Records provided:
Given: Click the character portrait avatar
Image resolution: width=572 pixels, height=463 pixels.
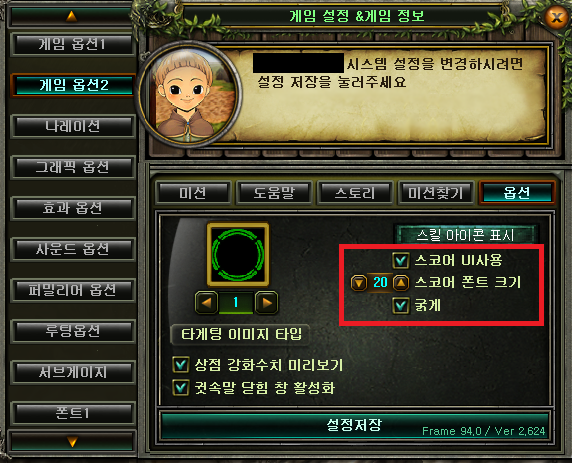Looking at the screenshot, I should point(188,94).
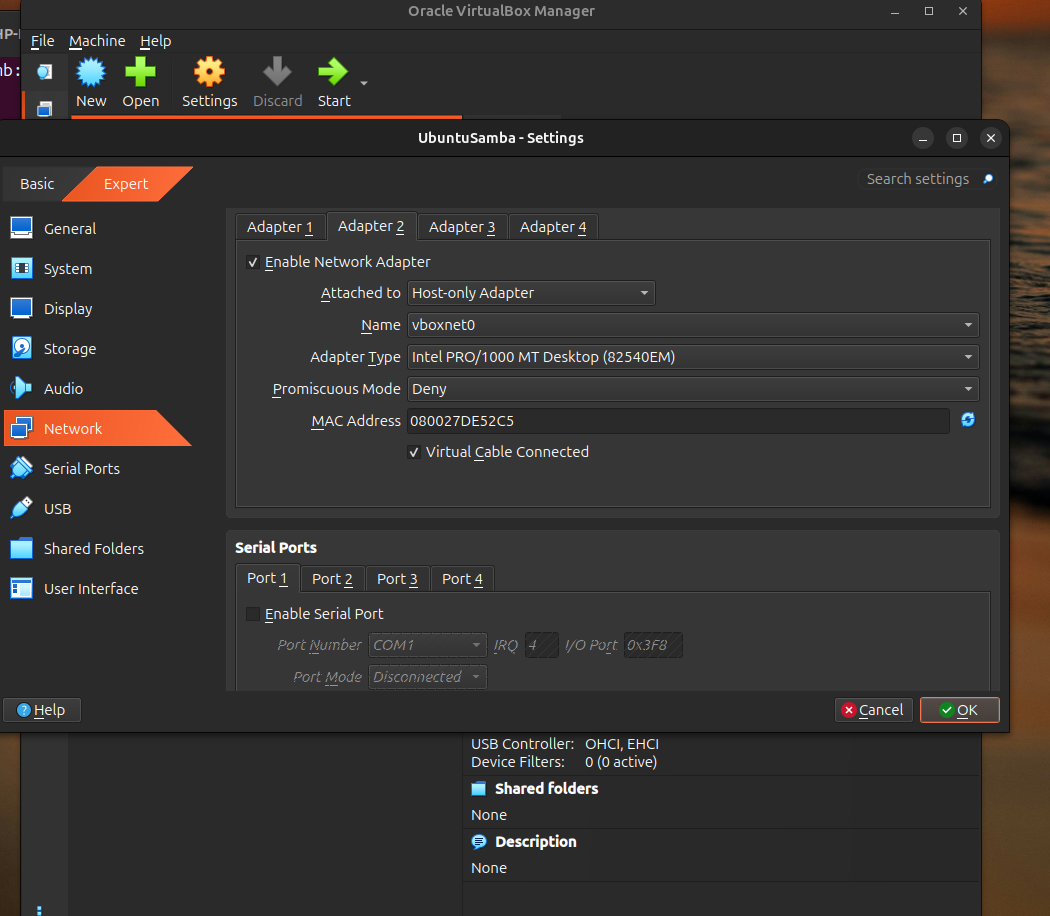Click the OK button

[x=959, y=710]
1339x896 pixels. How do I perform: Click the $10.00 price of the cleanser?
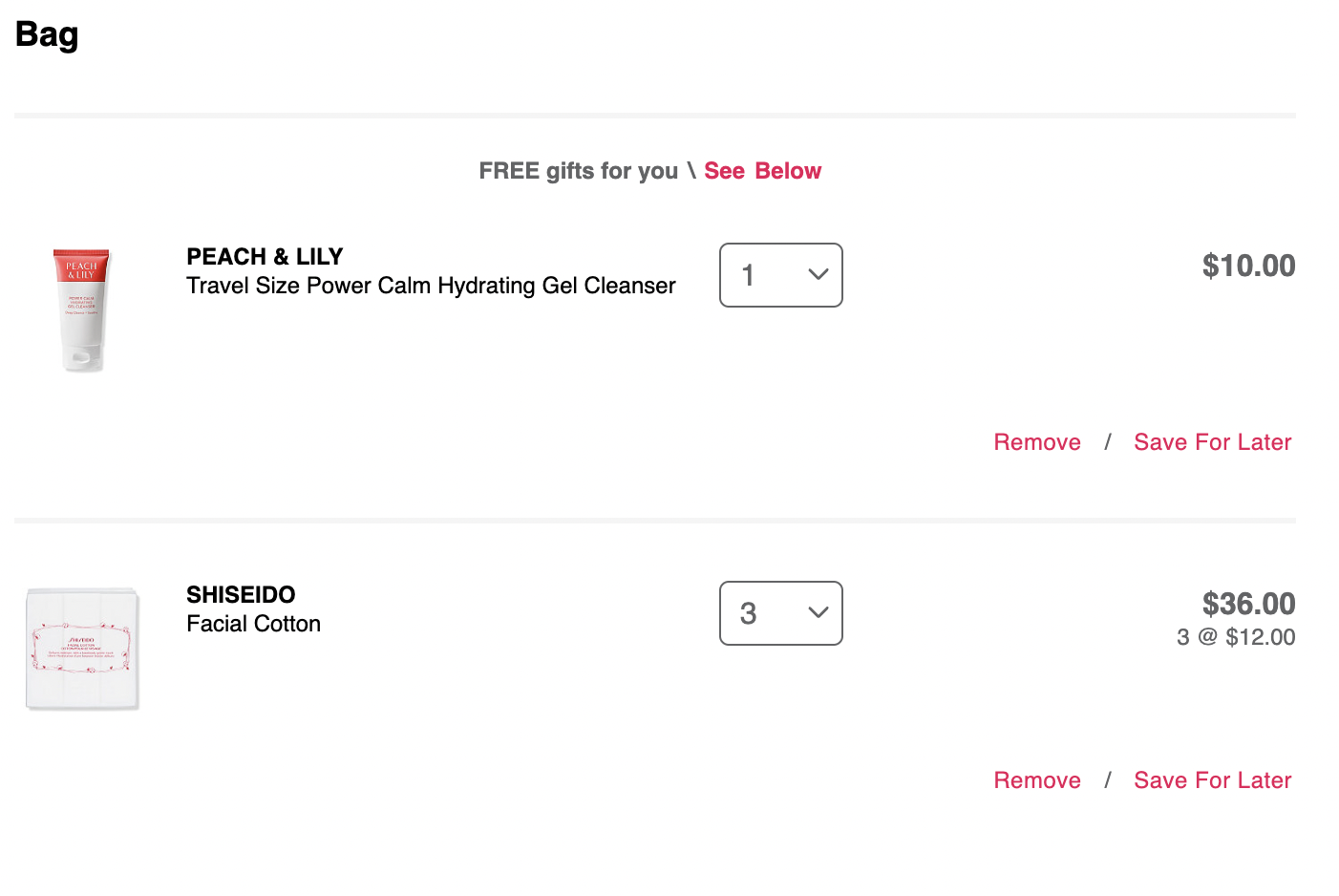(1248, 266)
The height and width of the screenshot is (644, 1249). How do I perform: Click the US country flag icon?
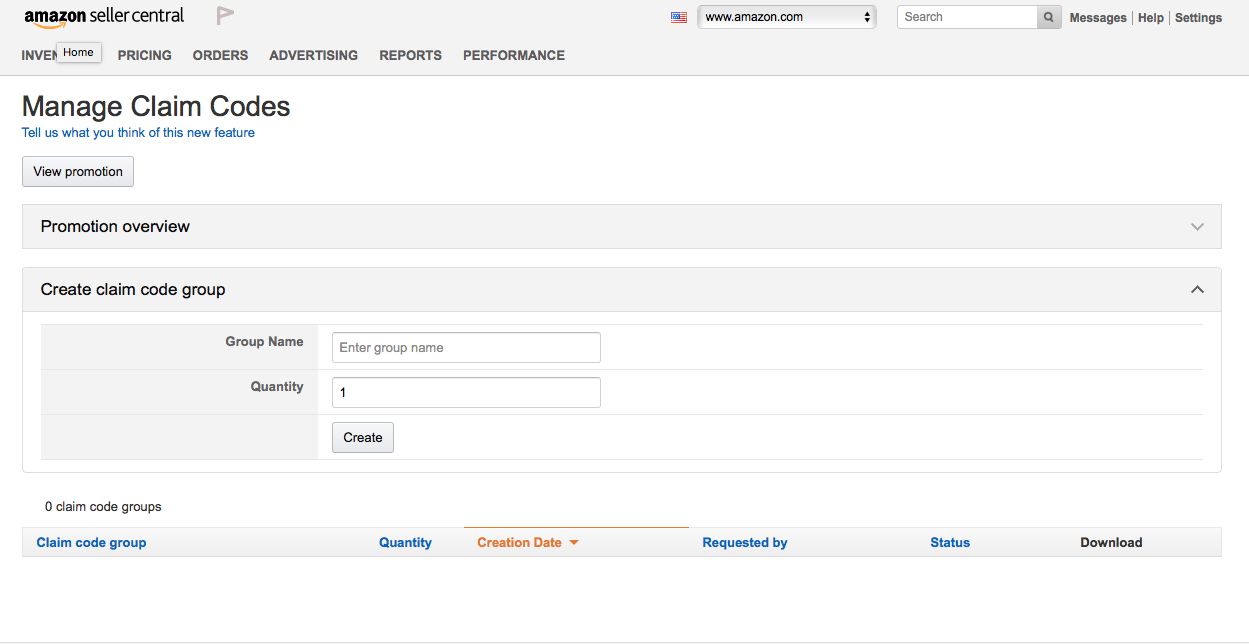[679, 17]
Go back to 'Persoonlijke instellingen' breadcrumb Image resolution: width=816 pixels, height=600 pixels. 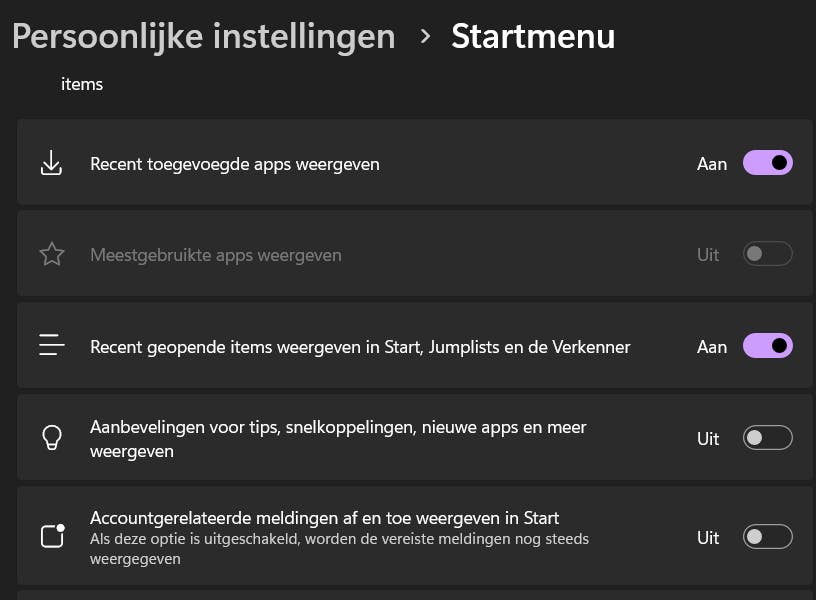click(203, 37)
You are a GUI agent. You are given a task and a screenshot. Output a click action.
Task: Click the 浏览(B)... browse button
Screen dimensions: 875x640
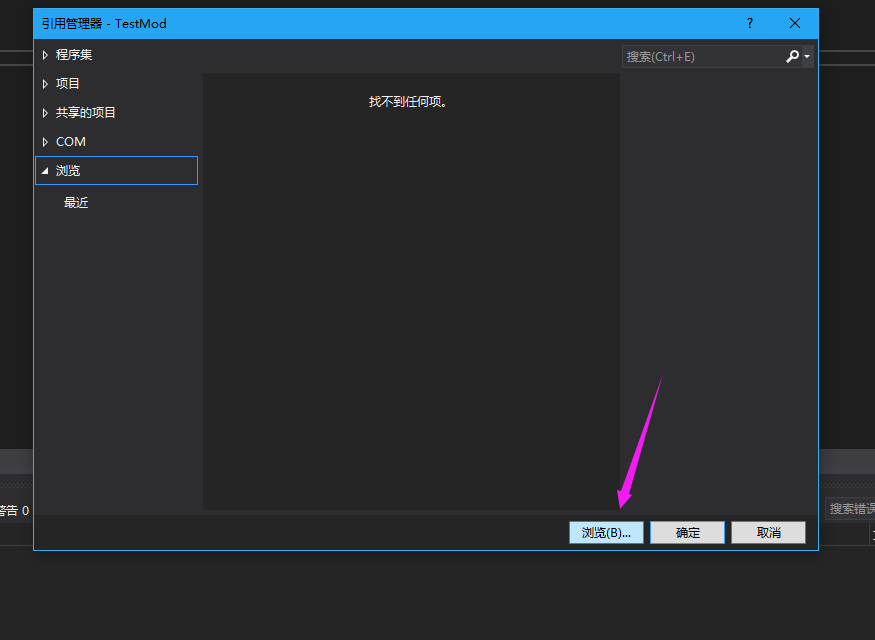tap(606, 532)
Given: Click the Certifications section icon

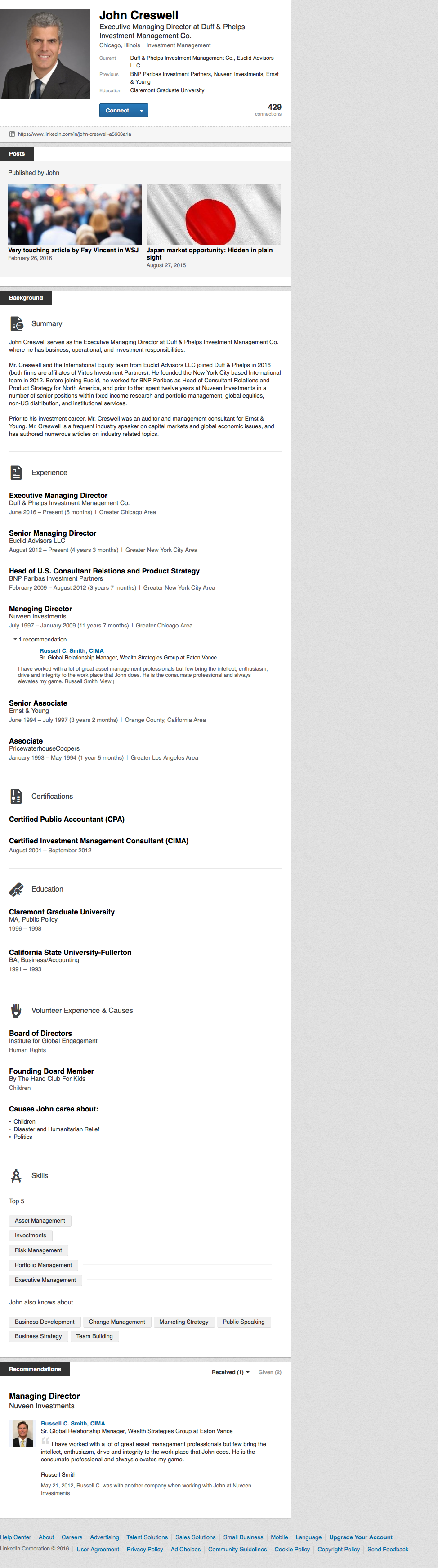Looking at the screenshot, I should tap(17, 796).

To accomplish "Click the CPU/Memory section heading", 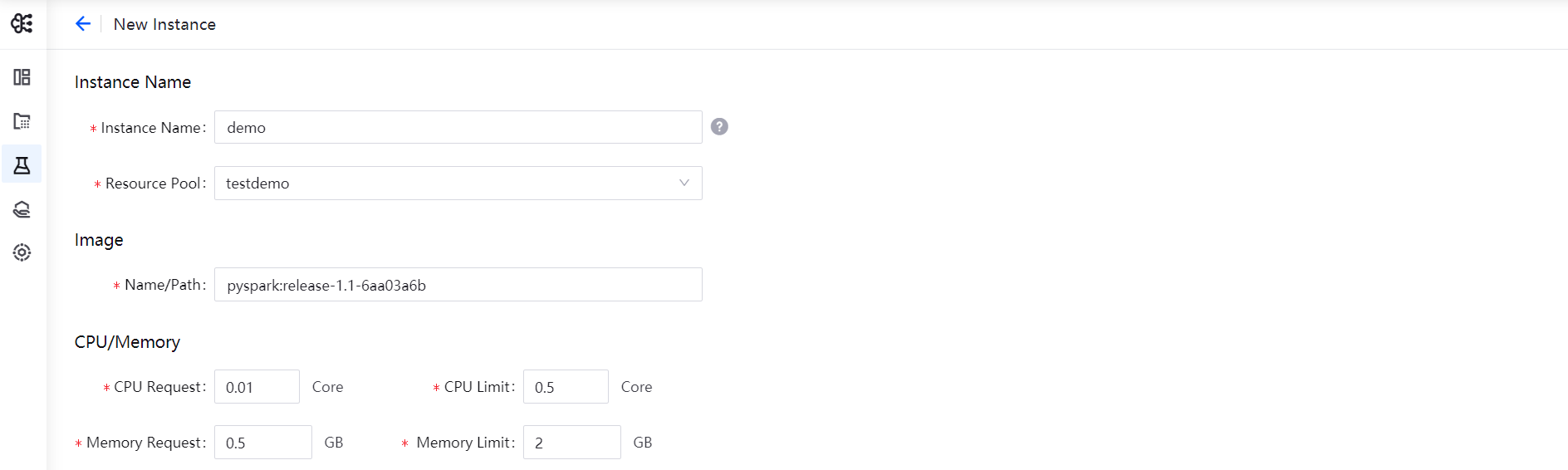I will 127,342.
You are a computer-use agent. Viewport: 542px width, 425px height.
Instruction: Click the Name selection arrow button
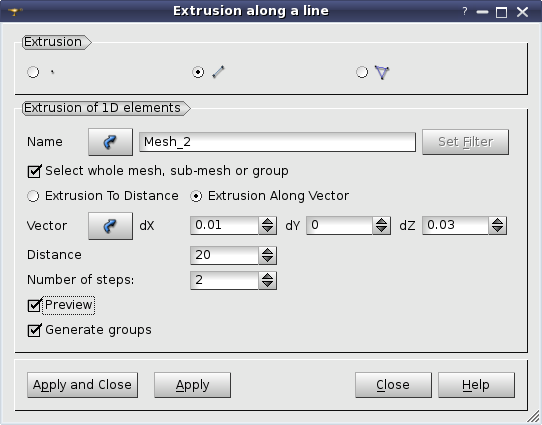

What you will do: Nothing but the lines from the one containing "You are a computer-use" through the end of the listing should be printed, each exactly as it appears and without pictures.

Exercise answer:
You are a computer-use agent. Viewport: 542px width, 425px height.
Instruction: Click the Name selection arrow button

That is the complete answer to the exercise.